■ **Given text**:
This report will focus primarily on two weather phenomena; Microbursts (Wet/Dry) and Aircraft Icing.
Each meteorological condition will be explained in detail and an example of an aviation accident relating to the two types of weather condition will be analysed. 2. 0 Microburst A microburst is a rapidly descending column of air generally caused by a temperature differential associated with rain clouds. Tetsuya Fujita, a leading weather expert, defines a microburst as ‘affecting an area less then 4km in diameter’, separating a microburst from the more common ‘wind shear’, which generally affects far larger areas.
Cool air descends beneath cloud cover, accelerating towards the ground before spreading linearly outward, resulting in localised high wind speeds in a radial pattern, with damage converging on the point of initial contact with the ground (see Figure. 1). For airliners and smaller aircraft alike, microbursts pose a significant threat especially at take-off and landing. Sudden and drastic variance in vertical/horizontal wind speed due to microbursts has been attributed to at least 59 general aviation crashes in the period between 1994 and 2003 (NTSB, 2004).
Figure 1: The rapidly moving cold air hits the ground and spreads out horizontally. These phenomena can last anywhere between a few seconds and several minutes. Sudden wind gusts of up to 270km/h have been recorded as a direct result of microbursts. A microburst develops in three distinct phases: 1. Downburst: A body of air underneath a cloud is cooled by precipitation or virga (rain that evaporates before hitting the ground) and begins to descend. This downdraft accelerates and eventually makes contact with the ground. 2.
Outburst: Having hit the ground, the air spreads out horizontally, driven by the column of air descending behind it. 3. Cushion: The air that is in contact with the ground begins to slow due to friction while the air above continues to push down and accelerate outward. Microbursts can be further categorized into ‘wet’ and ‘dry’ varieties. A wet microburst is produced as a result of warm and humid air being suddenly cooled. Precipitation or hail cools the column of air through which it is falling, resulting in a downdraft and subsequent outburst of wet air.

■ **Entries shown**:
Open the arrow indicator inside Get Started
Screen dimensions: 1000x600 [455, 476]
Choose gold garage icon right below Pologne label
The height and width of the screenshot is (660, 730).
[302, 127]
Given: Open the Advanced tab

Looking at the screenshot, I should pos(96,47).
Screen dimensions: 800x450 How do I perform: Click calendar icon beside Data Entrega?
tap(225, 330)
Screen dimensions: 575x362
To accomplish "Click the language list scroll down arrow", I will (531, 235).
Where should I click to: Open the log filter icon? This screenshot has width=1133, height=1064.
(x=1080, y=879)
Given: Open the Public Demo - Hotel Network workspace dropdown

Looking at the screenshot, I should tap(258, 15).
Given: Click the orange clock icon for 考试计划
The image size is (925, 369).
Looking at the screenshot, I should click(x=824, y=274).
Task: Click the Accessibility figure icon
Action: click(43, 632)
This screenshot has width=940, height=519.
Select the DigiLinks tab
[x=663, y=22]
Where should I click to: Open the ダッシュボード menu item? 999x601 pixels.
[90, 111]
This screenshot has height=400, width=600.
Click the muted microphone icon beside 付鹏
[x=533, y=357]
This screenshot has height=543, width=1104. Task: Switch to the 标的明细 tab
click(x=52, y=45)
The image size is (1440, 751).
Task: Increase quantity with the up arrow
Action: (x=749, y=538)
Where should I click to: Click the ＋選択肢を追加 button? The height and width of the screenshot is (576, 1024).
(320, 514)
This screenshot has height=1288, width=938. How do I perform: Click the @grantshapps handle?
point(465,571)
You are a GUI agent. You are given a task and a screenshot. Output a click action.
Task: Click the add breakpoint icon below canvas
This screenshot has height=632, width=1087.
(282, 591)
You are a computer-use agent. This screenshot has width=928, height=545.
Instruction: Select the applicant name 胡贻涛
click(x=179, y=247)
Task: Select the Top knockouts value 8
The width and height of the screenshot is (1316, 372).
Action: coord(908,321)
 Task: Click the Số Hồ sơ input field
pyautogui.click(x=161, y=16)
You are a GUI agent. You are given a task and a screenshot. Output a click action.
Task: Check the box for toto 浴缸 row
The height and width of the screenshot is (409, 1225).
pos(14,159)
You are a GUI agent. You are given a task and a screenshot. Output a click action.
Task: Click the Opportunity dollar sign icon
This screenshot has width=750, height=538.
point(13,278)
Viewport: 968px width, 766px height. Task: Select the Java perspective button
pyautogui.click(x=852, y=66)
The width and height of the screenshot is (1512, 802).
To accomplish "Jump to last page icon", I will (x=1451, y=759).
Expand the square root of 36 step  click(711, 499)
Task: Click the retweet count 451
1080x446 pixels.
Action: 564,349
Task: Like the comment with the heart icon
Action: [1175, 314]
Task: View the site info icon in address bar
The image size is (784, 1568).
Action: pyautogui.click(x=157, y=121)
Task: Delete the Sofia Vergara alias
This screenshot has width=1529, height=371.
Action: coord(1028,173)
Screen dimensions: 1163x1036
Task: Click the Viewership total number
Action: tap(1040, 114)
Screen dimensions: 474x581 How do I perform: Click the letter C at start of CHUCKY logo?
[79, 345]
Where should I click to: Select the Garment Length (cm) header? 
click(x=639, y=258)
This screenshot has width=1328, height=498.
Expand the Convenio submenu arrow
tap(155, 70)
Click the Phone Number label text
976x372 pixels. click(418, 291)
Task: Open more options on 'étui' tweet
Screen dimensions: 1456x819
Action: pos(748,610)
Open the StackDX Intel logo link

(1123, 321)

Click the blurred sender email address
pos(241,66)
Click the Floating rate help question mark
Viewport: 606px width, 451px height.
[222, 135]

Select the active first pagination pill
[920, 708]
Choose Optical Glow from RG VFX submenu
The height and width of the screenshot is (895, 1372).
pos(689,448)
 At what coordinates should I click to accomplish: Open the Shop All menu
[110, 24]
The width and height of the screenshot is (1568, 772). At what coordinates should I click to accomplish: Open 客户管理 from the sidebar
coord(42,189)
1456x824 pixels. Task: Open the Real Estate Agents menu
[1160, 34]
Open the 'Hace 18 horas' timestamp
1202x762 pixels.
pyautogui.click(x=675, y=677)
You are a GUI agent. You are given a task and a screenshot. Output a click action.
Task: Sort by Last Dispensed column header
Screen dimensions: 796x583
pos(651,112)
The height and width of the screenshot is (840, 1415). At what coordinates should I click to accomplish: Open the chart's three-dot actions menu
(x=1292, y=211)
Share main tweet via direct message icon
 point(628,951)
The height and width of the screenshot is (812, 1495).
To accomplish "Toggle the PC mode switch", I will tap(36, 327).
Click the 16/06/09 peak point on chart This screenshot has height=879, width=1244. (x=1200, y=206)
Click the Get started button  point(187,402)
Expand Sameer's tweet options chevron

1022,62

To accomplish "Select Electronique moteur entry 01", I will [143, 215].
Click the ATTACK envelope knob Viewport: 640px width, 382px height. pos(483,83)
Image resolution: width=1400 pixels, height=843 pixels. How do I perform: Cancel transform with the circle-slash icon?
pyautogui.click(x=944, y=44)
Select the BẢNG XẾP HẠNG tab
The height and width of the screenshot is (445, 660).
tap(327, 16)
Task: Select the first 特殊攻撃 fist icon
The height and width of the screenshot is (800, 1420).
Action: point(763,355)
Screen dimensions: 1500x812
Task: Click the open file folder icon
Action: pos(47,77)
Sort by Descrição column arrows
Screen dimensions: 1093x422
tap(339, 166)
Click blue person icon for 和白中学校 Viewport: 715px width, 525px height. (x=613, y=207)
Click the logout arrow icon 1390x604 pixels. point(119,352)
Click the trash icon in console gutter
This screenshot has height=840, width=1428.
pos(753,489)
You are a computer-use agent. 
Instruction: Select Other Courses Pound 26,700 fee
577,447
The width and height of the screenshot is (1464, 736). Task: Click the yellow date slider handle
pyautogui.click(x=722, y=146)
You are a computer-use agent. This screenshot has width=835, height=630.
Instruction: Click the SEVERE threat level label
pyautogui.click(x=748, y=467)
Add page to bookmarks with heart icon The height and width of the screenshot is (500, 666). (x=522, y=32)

■ **What you will do**: Quote the stretch of the microburst report from "This report will" through "far larger areas.", word for word.

■ **Task solution**:
This report will focus primarily on two weather phenomena; Microbursts (Wet/Dry) and Aircraft Icing.
Each meteorological condition will be explained in detail and an example of an aviation accident relating to the two types of weather condition will be analysed. 2. 0 Microburst A microburst is a rapidly descending column of air generally caused by a temperature differential associated with rain clouds. Tetsuya Fujita, a leading weather expert, defines a microburst as ‘affecting an area less then 4km in diameter’, separating a microburst from the more common ‘wind shear’, which generally affects far larger areas.